Stored data:
=====

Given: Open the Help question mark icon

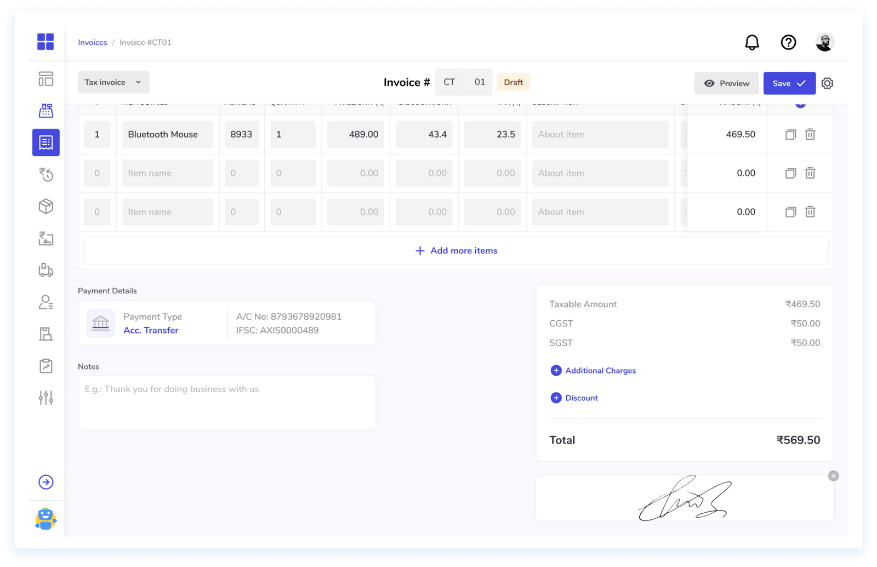Looking at the screenshot, I should click(x=788, y=42).
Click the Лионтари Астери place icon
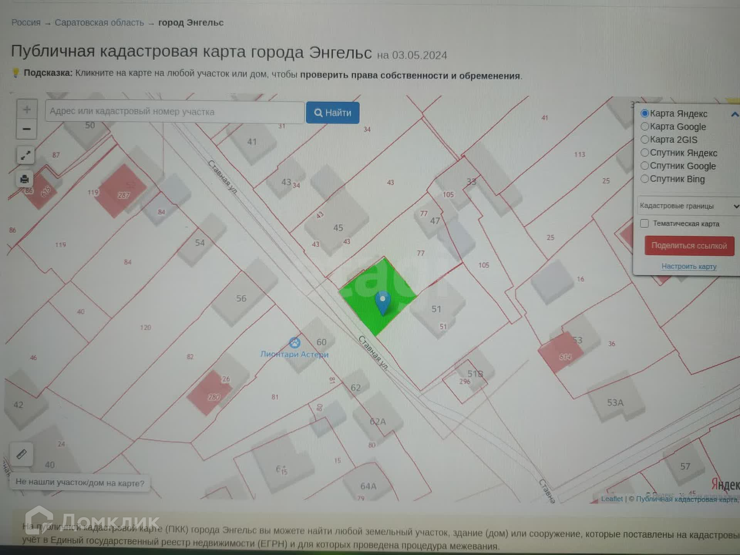Image resolution: width=740 pixels, height=555 pixels. click(x=295, y=342)
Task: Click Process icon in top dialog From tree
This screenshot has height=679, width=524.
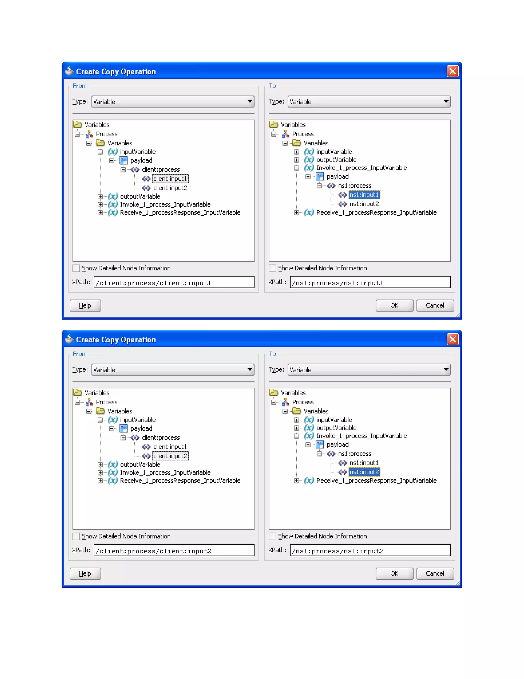Action: click(x=89, y=134)
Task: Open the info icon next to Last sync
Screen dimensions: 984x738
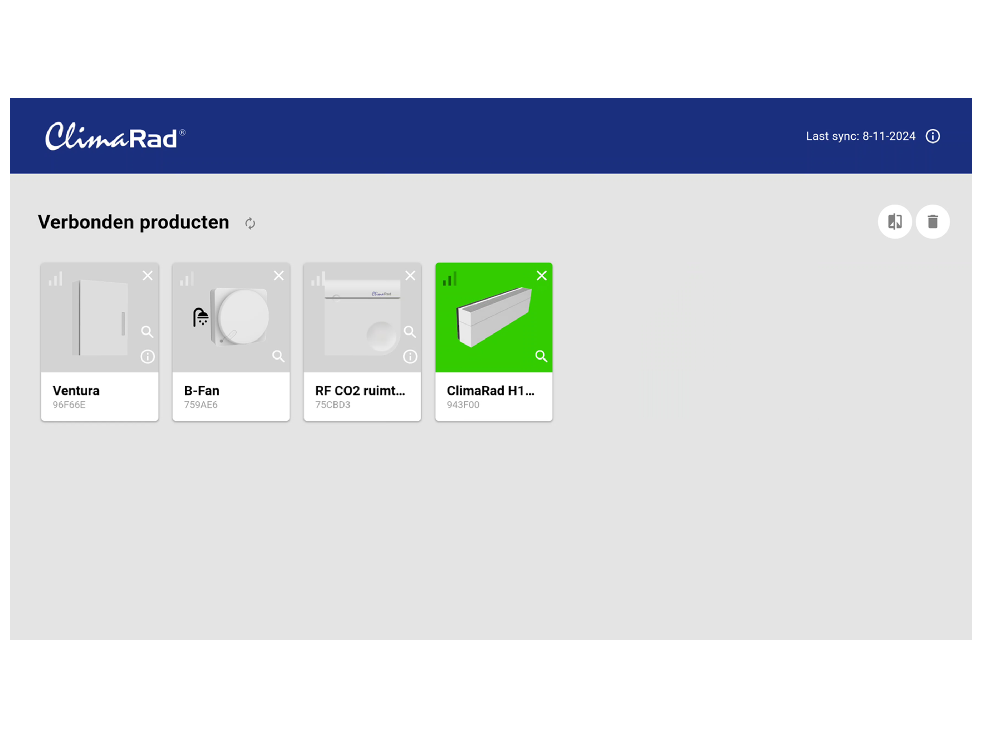Action: [932, 136]
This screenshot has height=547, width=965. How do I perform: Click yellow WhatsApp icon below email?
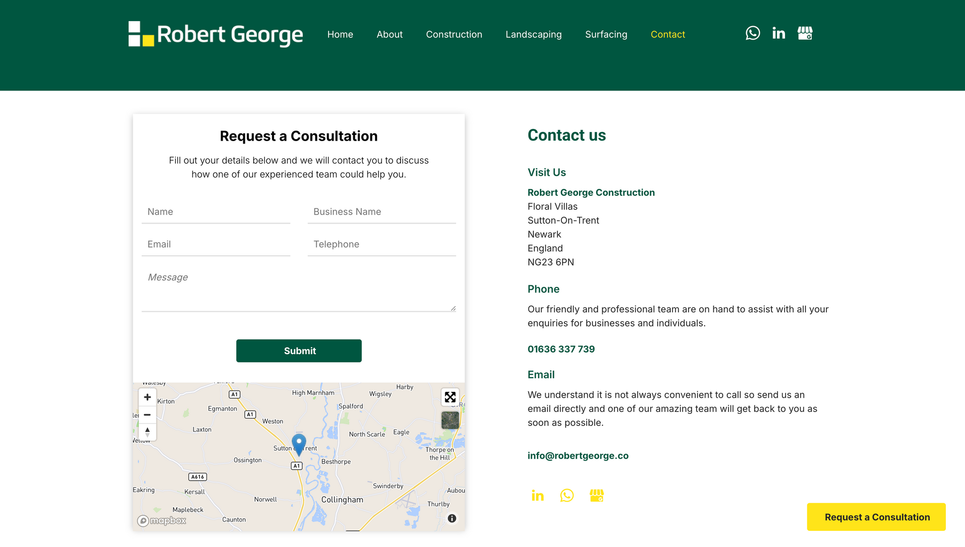coord(566,496)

=====

Work instructions → Each line from the one that holds "Click the Лионтари Астери place icon" through the final line of the data must be retyped exactly; the pictures must not appear.

Exercise answer →
Click the Лионтари Астери place icon
Image resolution: width=740 pixels, height=555 pixels. click(x=295, y=342)
Task: Click Process icon in top dialog From tree
This screenshot has height=679, width=524.
Action: click(x=89, y=134)
Task: Open the info icon next to Last sync
Screen dimensions: 984x738
Action: [932, 136]
This screenshot has height=547, width=965. How do I perform: Click yellow WhatsApp icon below email?
coord(566,496)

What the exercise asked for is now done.